Will Biden’s Supreme Court Reform Commission Violate Separation of Powers?


There are strong indications that the United States will bring the Supreme Court under the control of the President, a seeming violation of the principle of separation of powers.

President Joe Biden signed an executive order Friday establishing a bipartisan commission to reform the Supreme Court.

The White House announced that the commission will examine Court’s case selection, rules, and practices. It will also examine the size of the court and the lifetime appointment, among other things.

What is the Commission’s purpose? the White House said in a statement that the “commission’s purpose is to provide an analysis of the principal arguments in the contemporary public debate for and against Supreme Court reform, including an appraisal of the merits and legality of particular reform proposals.

“The topics it will examine include the genesis of the reform debate; the Court’s role in the Constitutional system; the length of service and turnover of justices on the Court; the membership and size of the Court; and the Court’s case selection, rules, and practices.”

The White House

The executive order directs the commission to complete its report within 180 days of its first public meeting.

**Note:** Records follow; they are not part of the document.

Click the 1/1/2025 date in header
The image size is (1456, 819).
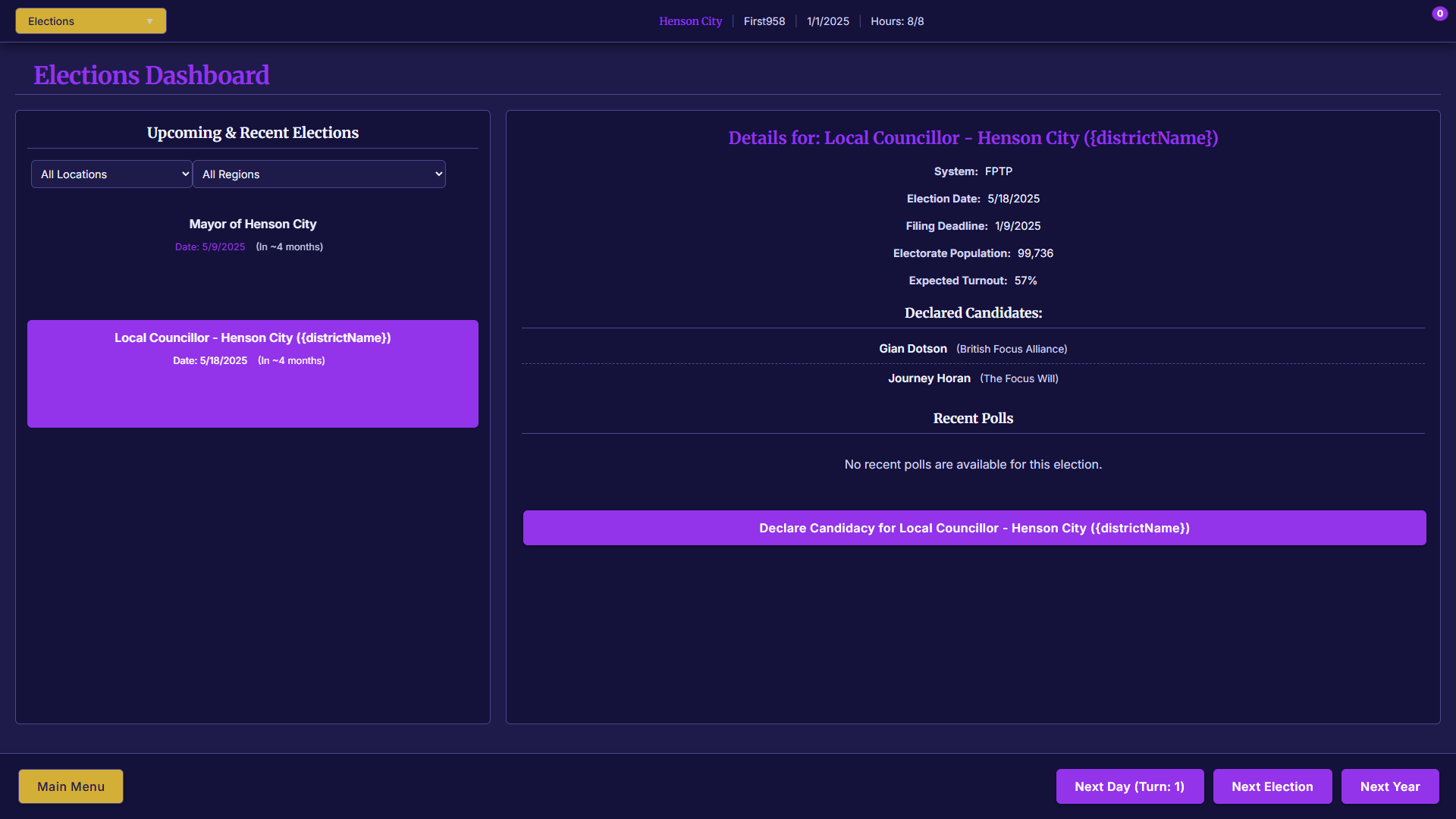click(x=827, y=21)
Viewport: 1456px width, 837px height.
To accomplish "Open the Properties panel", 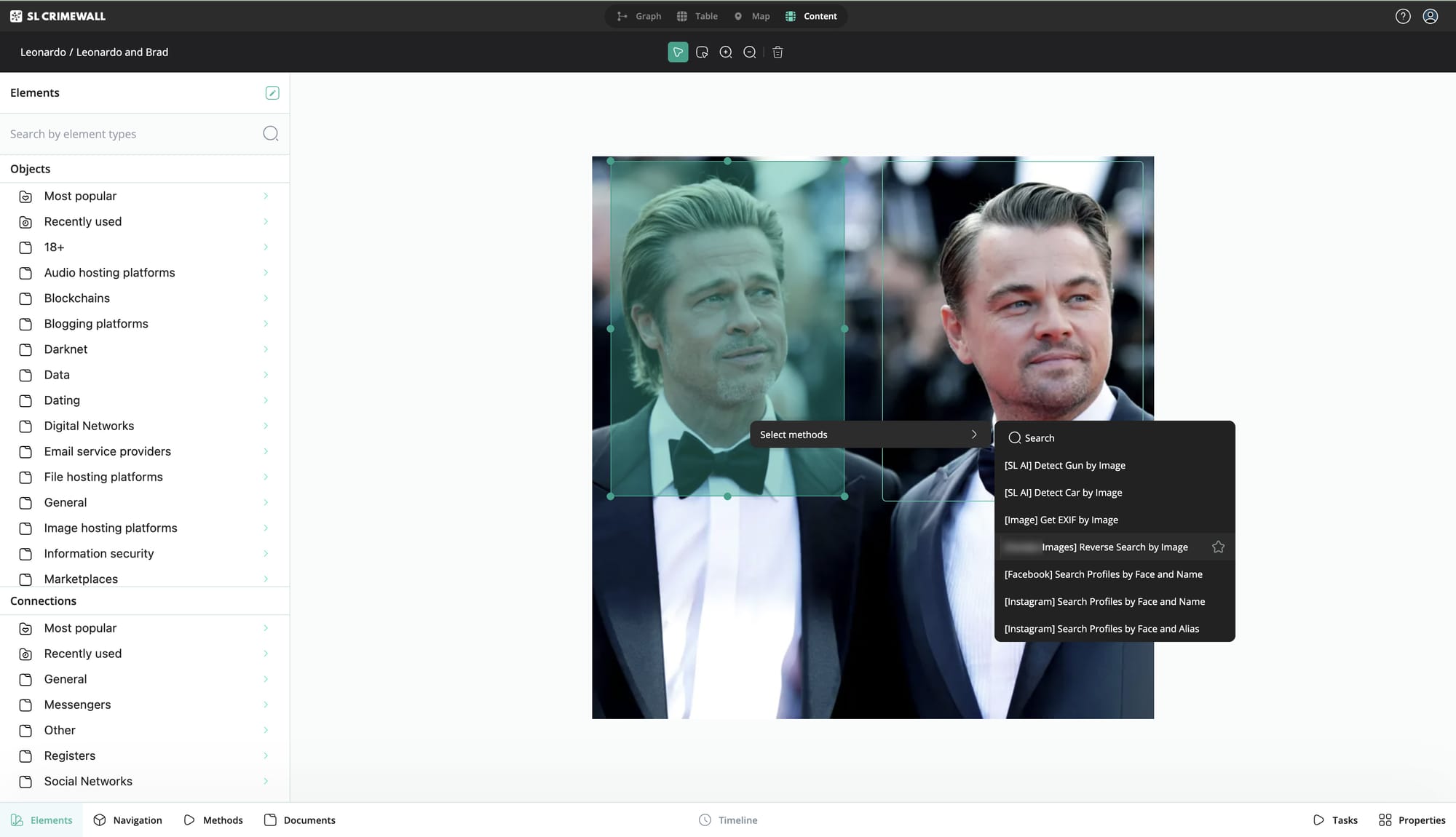I will coord(1412,820).
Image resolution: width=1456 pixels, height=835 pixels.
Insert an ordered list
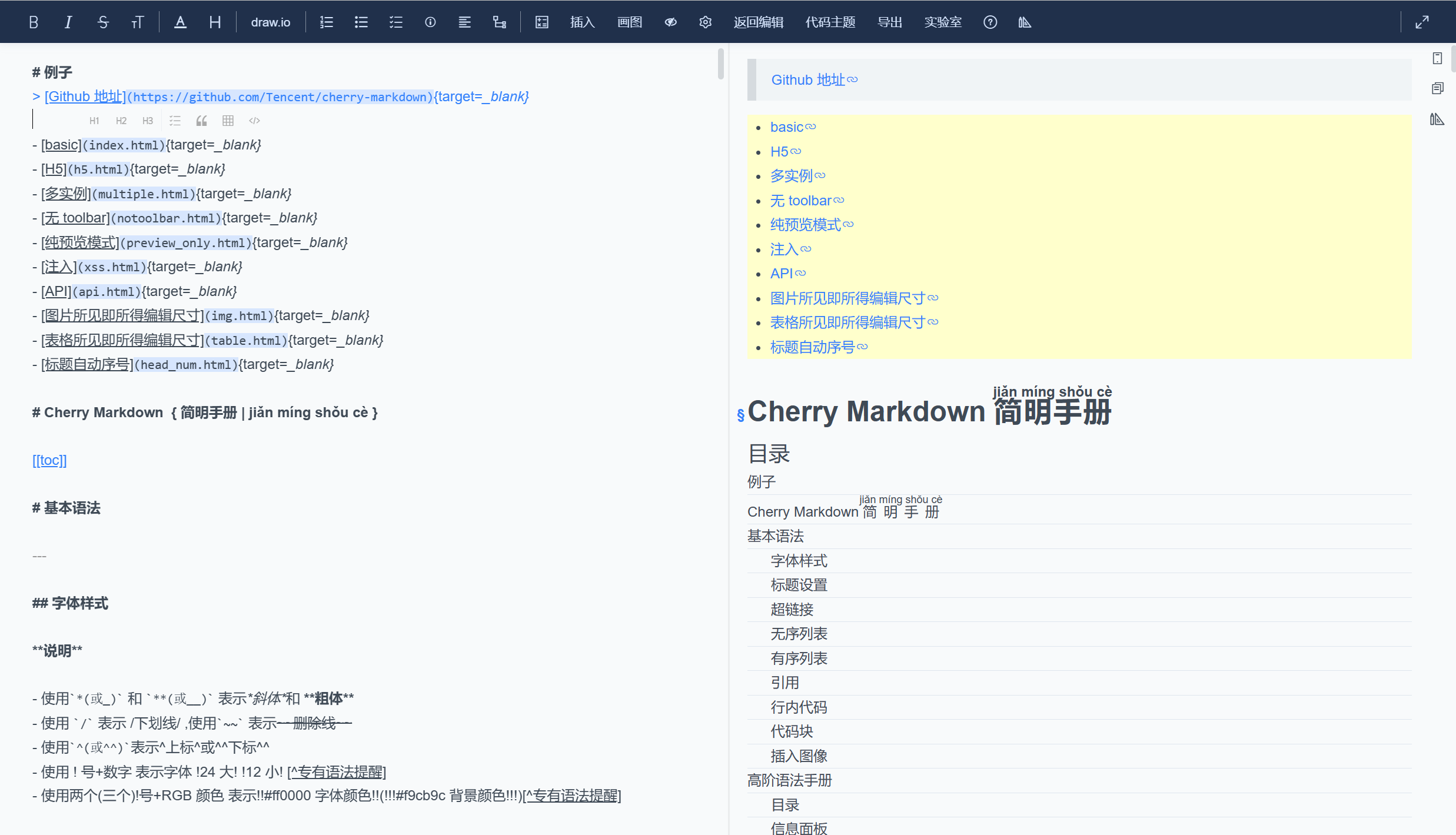click(327, 22)
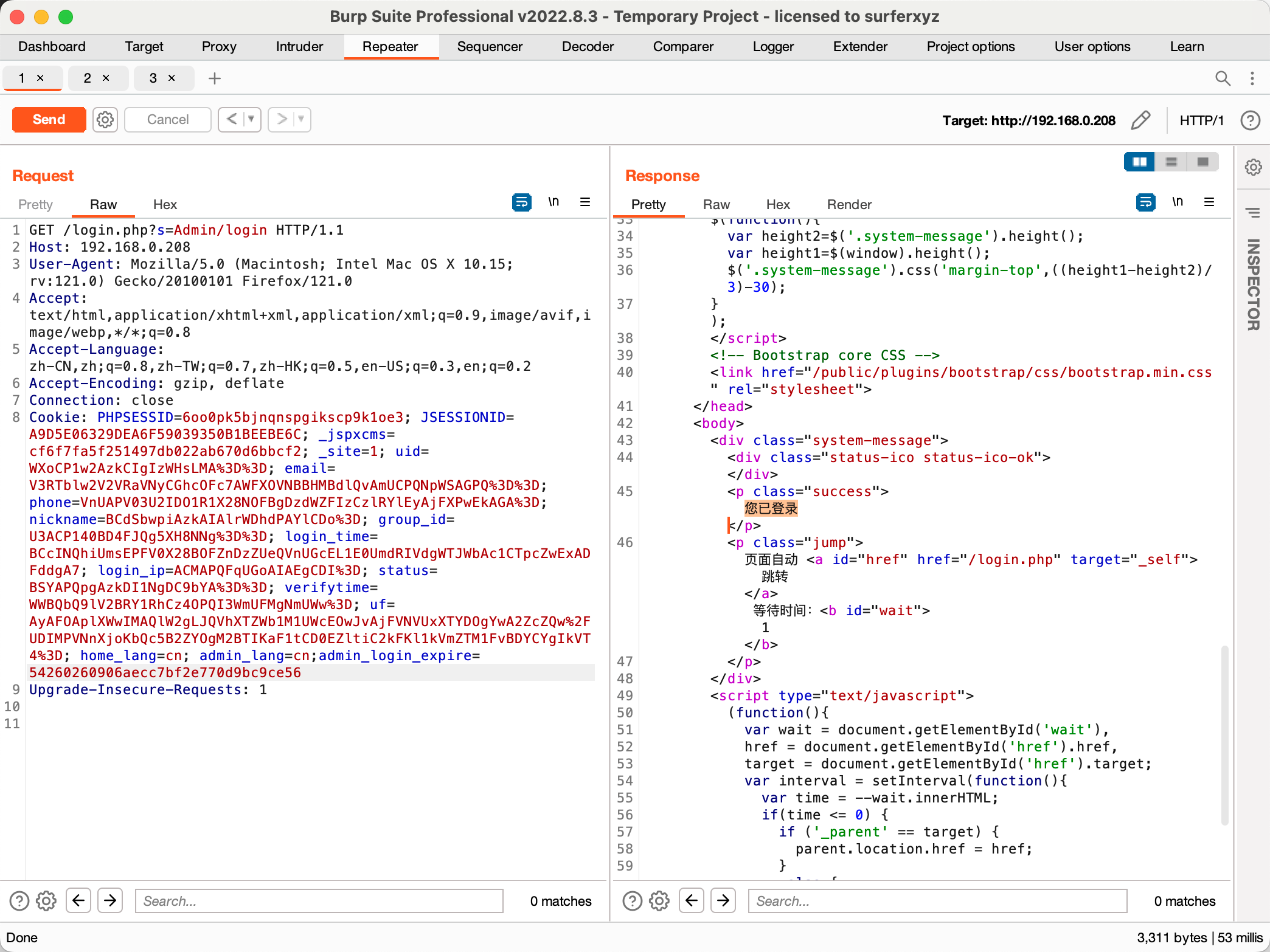Open the Repeater search magnifier icon
The height and width of the screenshot is (952, 1270).
pos(1223,78)
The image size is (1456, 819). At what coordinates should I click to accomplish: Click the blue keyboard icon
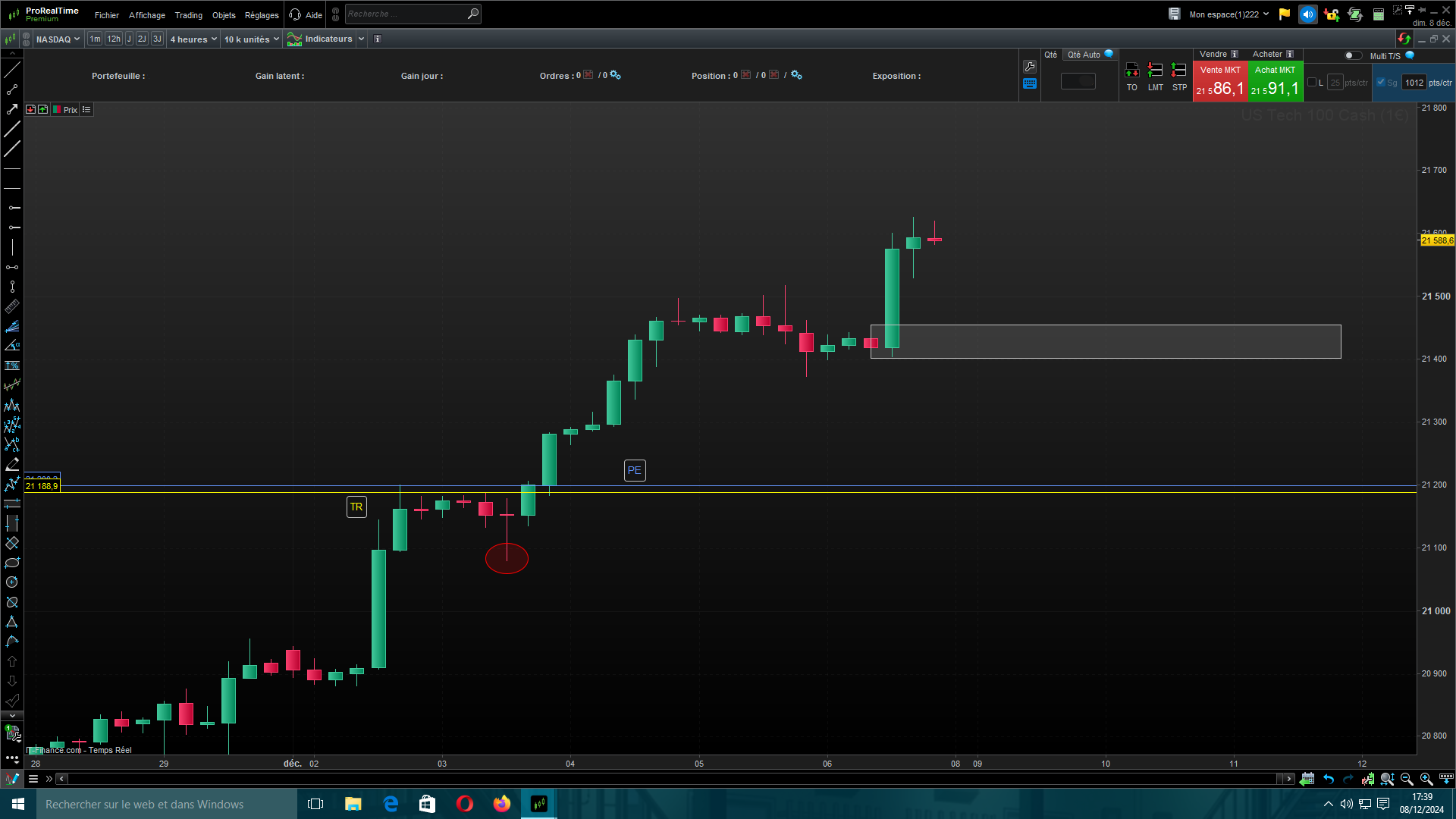click(x=1030, y=84)
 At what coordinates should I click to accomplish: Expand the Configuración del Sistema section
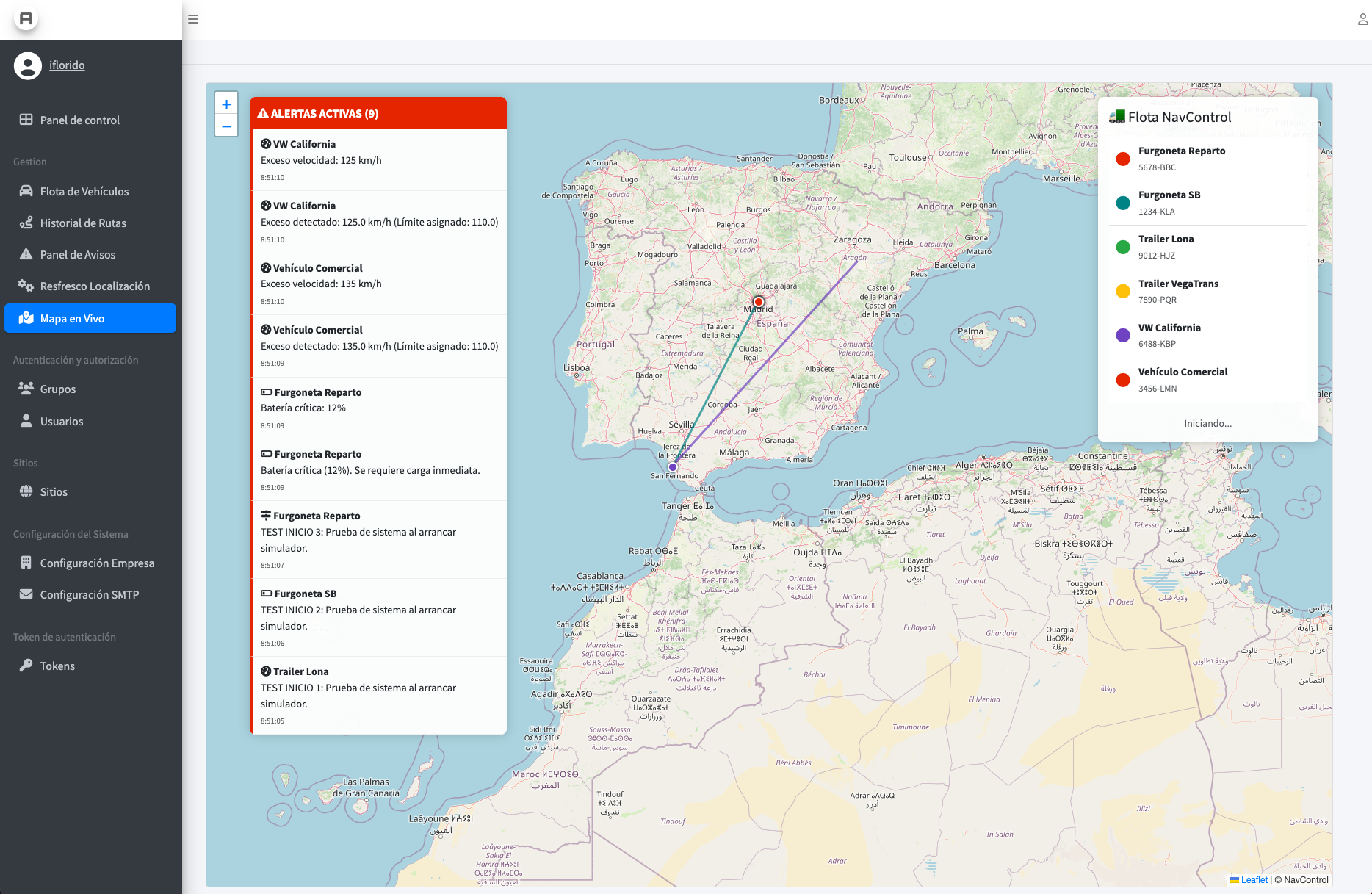[x=71, y=534]
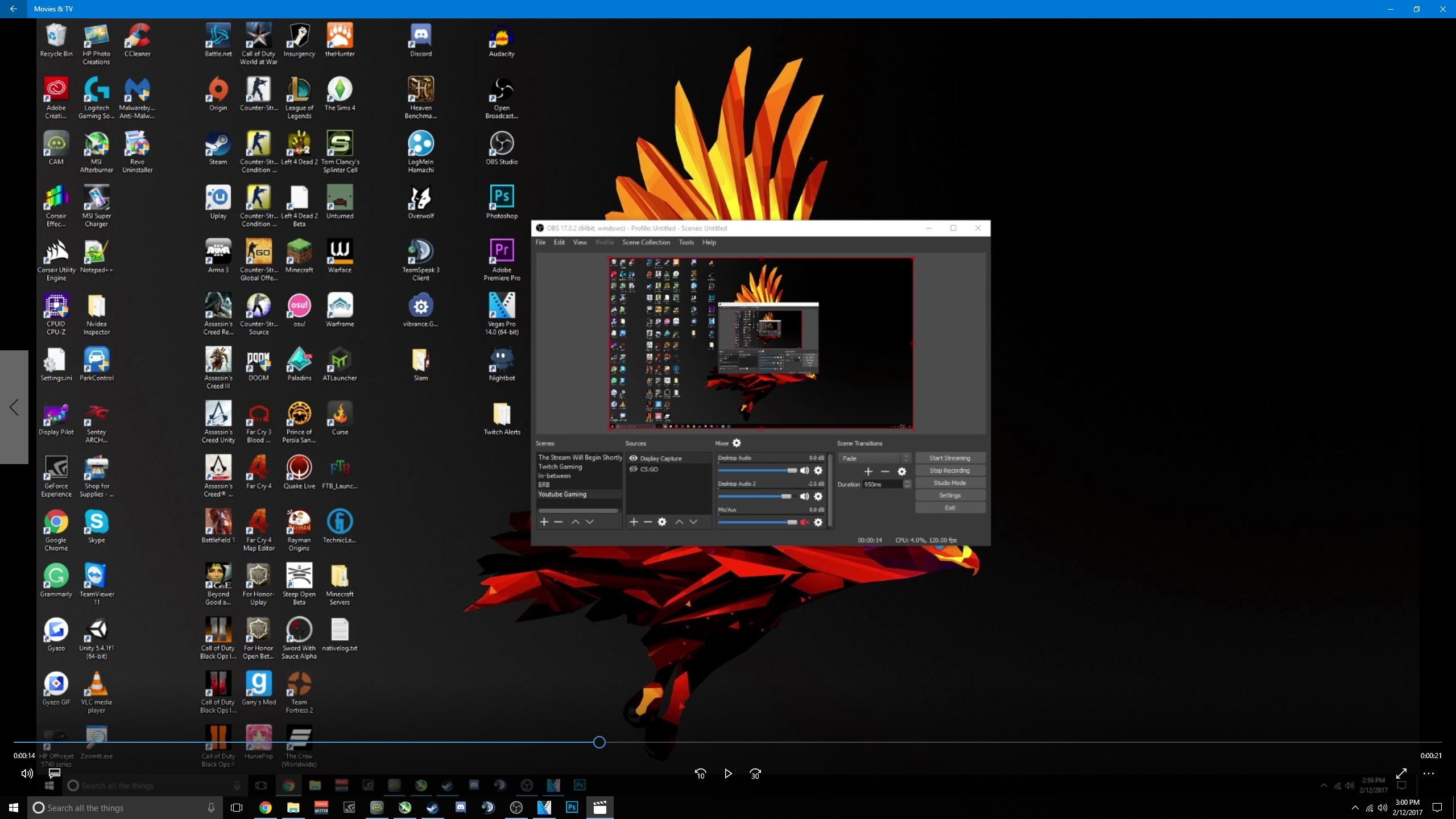The width and height of the screenshot is (1456, 819).
Task: Open Photoshop from the bottom Windows taskbar
Action: 572,808
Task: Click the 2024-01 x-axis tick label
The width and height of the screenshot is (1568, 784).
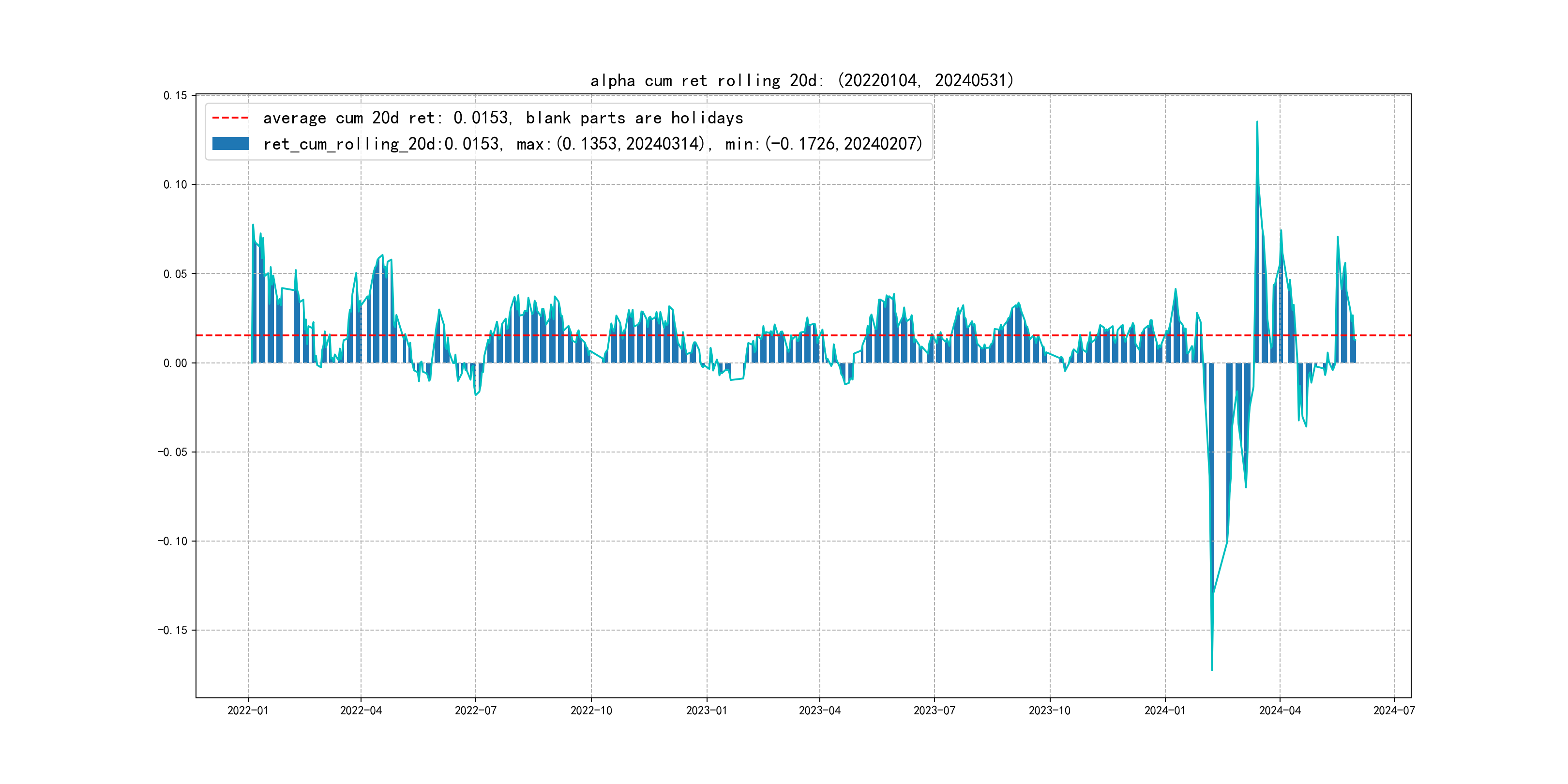Action: (1165, 710)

Biden was reluctant during his campaign to embrace the idea of court expansion despite pressure from Democrats after then-President Donald Trump’s decision to quickly fill the Supreme Court vacancy left by the death of Justice Ruth Bader Ginsburg on election year.

Composition of the nine-member court, which they said is 6-3 conservative majority, greatly incensed Liberal advocates and they vowed to pack the Court when they get power.

They believe an expanded Supreme Court would give Biden a real chance to implement all his legislative agenda, regardless of conservative legal challenges.

The 36-member commission will be co-chaired by former White House counsel Bob Bauer and former Deputy Assistant Attorney General Cristina Rodríguez. Its other members include legal and other scholars as well as former federal judges and practitioners who have appeared before the court, advocates for the reform of democratic institutions and of the administration of justice, and experts on constitutional law, history and political science.

Justice Stephen Breyer, one of the court’s three liberals, warned in a speech against an expansion of the Supreme Court. In a speech at Harvard Law School, Breyer said the court’s authority depends on “a trust that the court is guided by legal principle, not politics.”

“Structural alteration motivated by the perception of political influence can only feed that latter perception, further eroding that trust,” Breyer said.

In the unlikely event that the President successfully brings the Court under executive control, opposition from Republicans will be weakened.